Do not think we are exaggerating, that there is no war on cars, because there is.
The authoritarian urges behind the assault on unfettered free travel are strong. The social engineering and malign central planning in the service of “sustainability” and “green” initiatives are hostile to freedom.

Naturally, elected officials, their high-ranking staff members, and senior government functionaries won’t have to abide by any limits. They’ll have some privileged equivalent of Zil lanes, the low-traffic VIP avenues that showed Muscovites that while everyone was equal in the Soviet Union, some were more equal than others.
No invention has liberated humanity or boosted economic prosperity more than the automobile. People choose to buy and drive cars out of convenience and need, and for their love of independence. But the political left wants to take away people’s right to make their own decisions because it suits both lower-case and upper-case “d” democrats’ tyrannical impulses. If anyone needs to take a hike, literally and metaphorically, it should be anti-car warriors.
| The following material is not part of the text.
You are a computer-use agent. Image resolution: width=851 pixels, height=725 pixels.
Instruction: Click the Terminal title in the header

Footnote: Au Contraire Say the French People

French MPs vote to scrap low-emission zones
BBC
A handful of MPs from Macron’s party joined opposition parties from the right and far right in voting 98-51 to scrap the zones, which have gradually been extended across French cities since 2019.
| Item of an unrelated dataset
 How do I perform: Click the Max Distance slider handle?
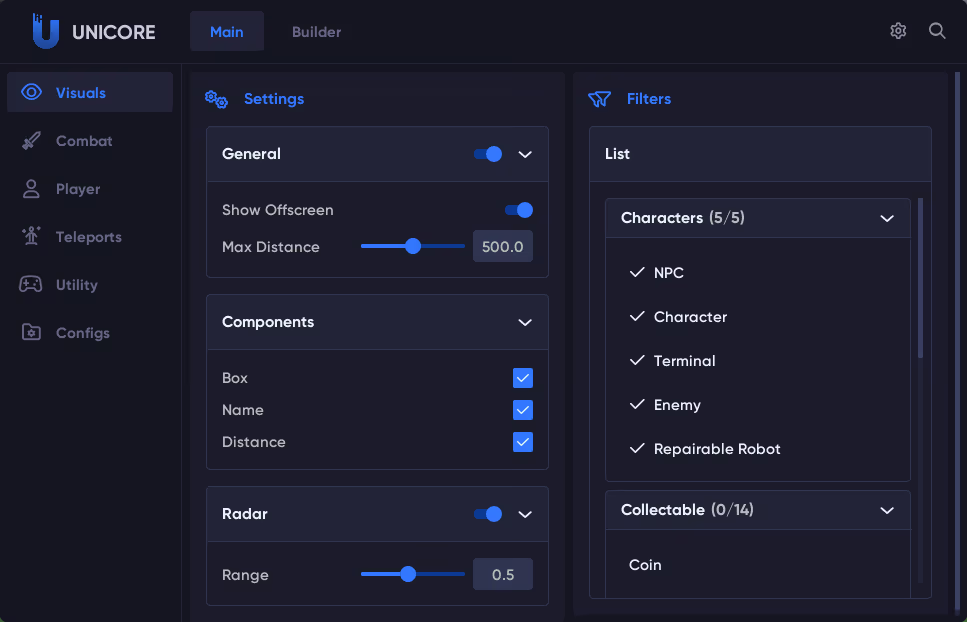[412, 246]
But it was a personal victory for writer Alexandre Jardin who set up a movement called Les #Gueux (Beggars), arguing that “ecology has turned into a sport for the rich”.
The low-emission zones began with 15 of France’s most polluted cities in 2019 and by the start of 2025 had been extended to every urban area with a population of more than 150,000, with a ban on cars registered before 1997.
Marine Le Pen condemned the ZFEs as “no-rights zones” during her presidential campaign for National Rally in 2022, and her Communist counterpart warned of a “social bomb”.
The head of the right-wing Republicans in the Assembly, Laurent Wauquiez, talked of “freeing the French from stifling, punitive ecology”, and on the far left, Clémence Guetté said green policies should not be imposed “on the backs of the working classes”.
Green Senator Anne Souyris told BFMTV that “killing [the ZFEs] also means killing hundreds of thousands of people” …
The legislation still has to go through the upper house, though it is expected to. And it doesn’t stop tyrant-municipalities from imposing their own small tourist-deterrent zones. But spread the word in case any of our politicians think this idea is not radioactively awful. They need to know it’s been tried and failed so we don’t have to repeat the experiment.